What you have to do:
Pictures aside, reproduce exactly and only the lines from the one containing "The image size is (600, 600)." through the end of the records.

*** Exercise input Section Begins ***

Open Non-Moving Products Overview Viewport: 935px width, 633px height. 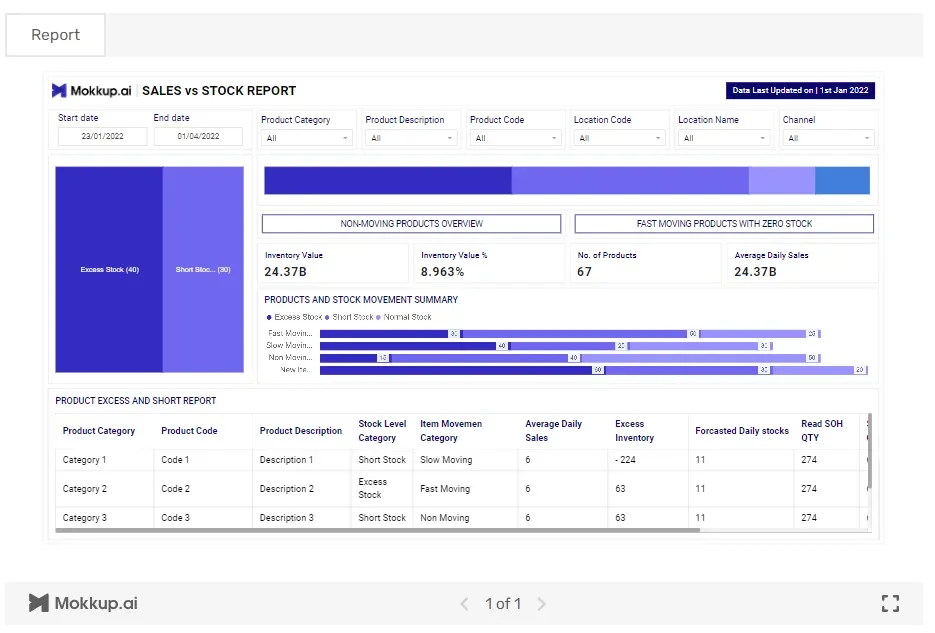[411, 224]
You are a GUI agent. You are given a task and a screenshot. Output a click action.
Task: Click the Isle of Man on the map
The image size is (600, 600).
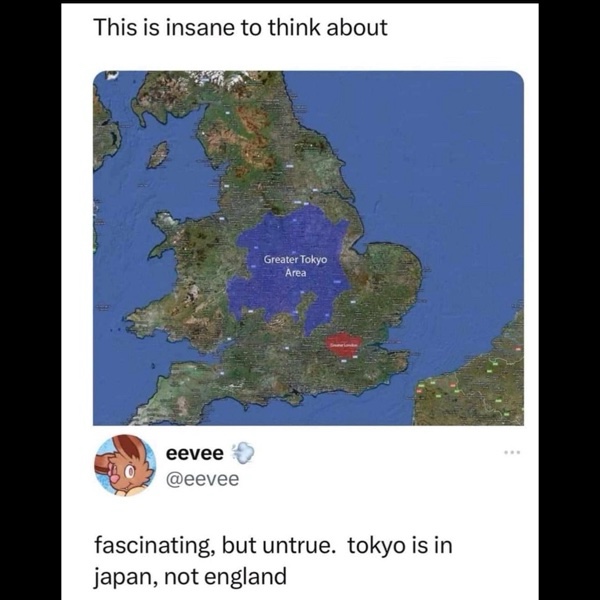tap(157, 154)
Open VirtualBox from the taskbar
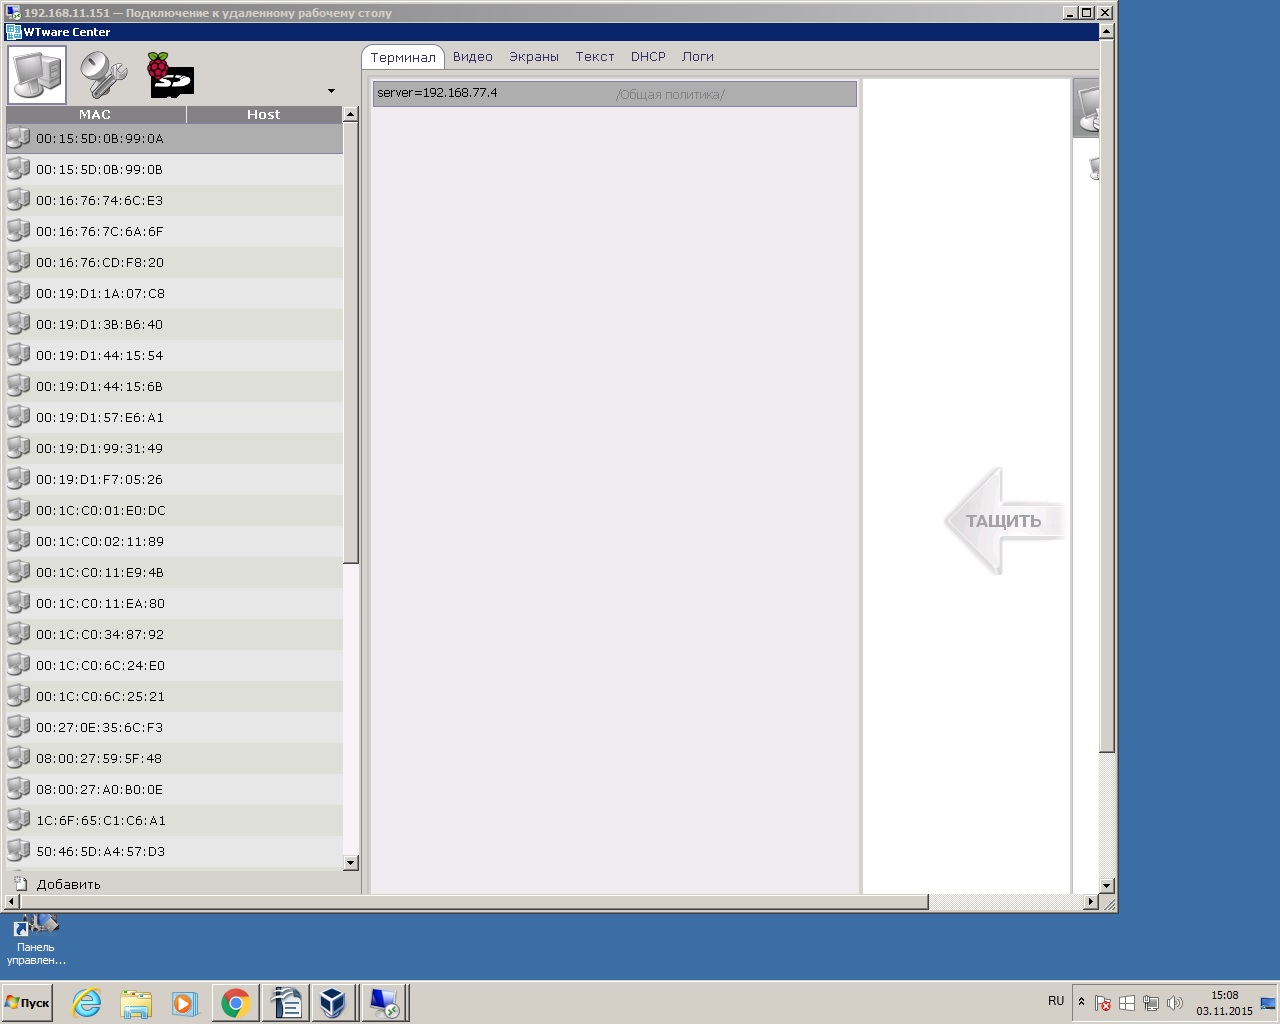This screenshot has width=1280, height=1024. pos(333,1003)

*** Exercise input Section Ends ***

Answer to the problem:
The image size is (600, 600).
tap(157, 154)
Open VirtualBox from the taskbar
This screenshot has width=1280, height=1024. pos(333,1003)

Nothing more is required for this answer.